WASHINGTON – In case you missed it, NBC News highlighted Senator Maggie Hassan’s (D-NH) questioning during a Senate hearing yesterday where a top official at the Food and Drug Administration (FDA) announced that the FDA has stopped issuing contracts to the consulting firm, McKinsey & Co., while ongoing investigations look into the failure by McKinsey to disclose potential conflicts of interest while the firm was working with the FDA on issues related to opioids at the same time it was working for opioid companies, including Purdue Pharma.

Senator Hassan has led efforts dating back to last year to hold the FDA and McKinsey responsible for potential conflicts of interest, and earlier this month the Senator led her colleagues in calling for a Health and Human Services Inspector General investigation on the FDA’s work with McKinsey and FDA’s contracting policies.

Click here or see below for excerpts from NBC News:

NBC News: FDA to halt McKinsey contracts amid federal probes into opioid work

By Dan De Luce

The Food and Drug Administration says it will not issue new contracts to the consulting firm McKinsey and Co. pending the outcome of investigations into whether the company failed to divulge potential conflicts of interest over its work for both the FDA and opioid manufacturers.

A top official at the FDA announced the decision at a Senate hearing Tuesday after lawmakers had pressed the agency over its work with the global consultant firm.

[…] Democratic Sen.
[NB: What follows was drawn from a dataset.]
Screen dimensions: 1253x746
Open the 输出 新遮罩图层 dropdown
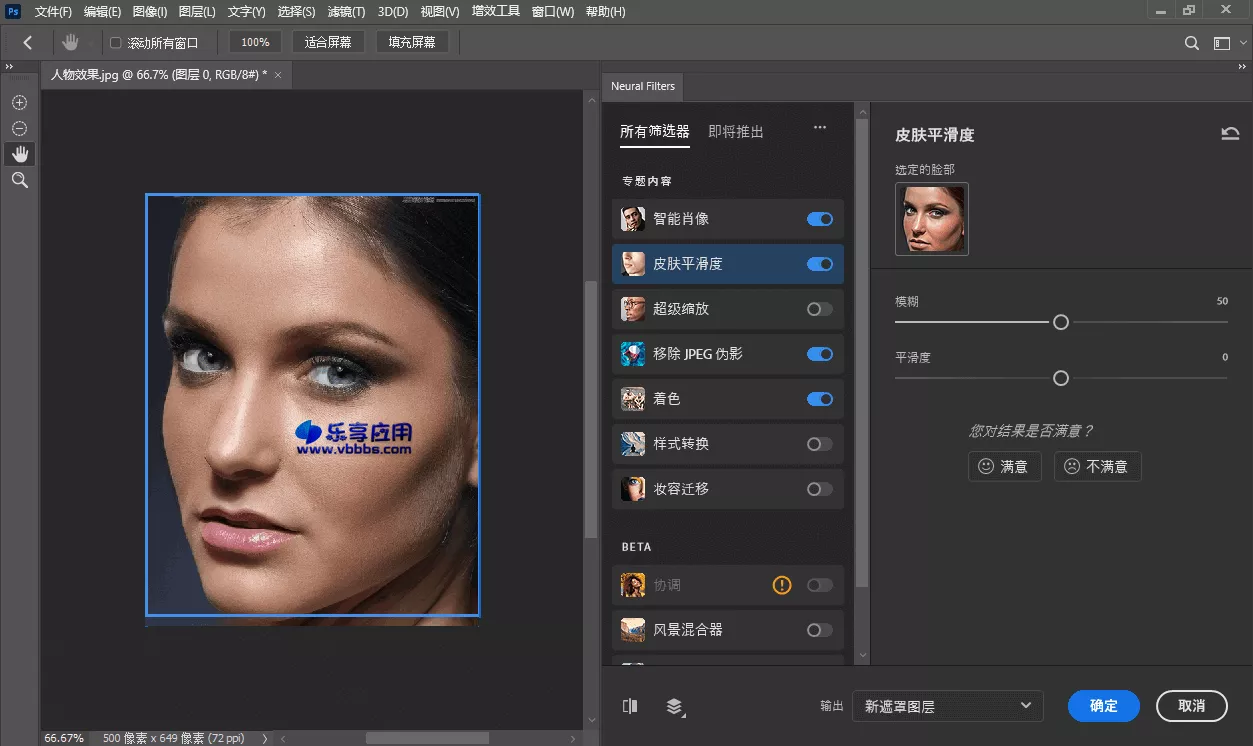[946, 706]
Maggie Hassan of New Hampshire grilled FDA officials at Tuesday’s hearing over why the agency did not question McKinsey’s contract given media reports about its links to opioid makers.

Hassan said it “strains credulity to think that nobody at the FDA involved with McKinsey between 2019 and 2021 had any idea that the company had major potential conflicts of interest based on news reports in major publications.”
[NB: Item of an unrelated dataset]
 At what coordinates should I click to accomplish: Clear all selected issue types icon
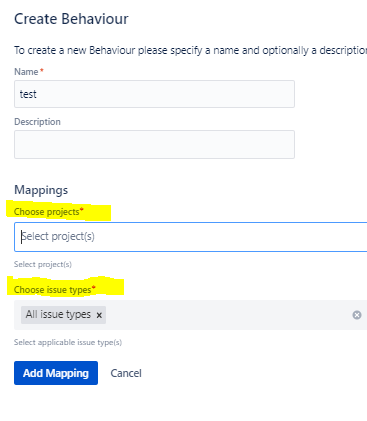click(x=357, y=315)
“How is the FDA adjusting its contracting processes going forward to ensure that it is aware of publicly reported information about apparent conflicts of interest with major companies to which it is awarding tens of millions of dollars in contracts?” Hassan said at a hearing of the Senate Committee on Health, Education, Labor and Pensions.

The FDA’s announcement came a day before the managing partner of McKinsey is due to testify before Congress over a new congressional report that accused the company of failing to divulge conflicts of interest due to its work for Purdue Pharma, the manufacturer of the opioid OxyContin, and the FDA’s office that regulates the safety of medications. […]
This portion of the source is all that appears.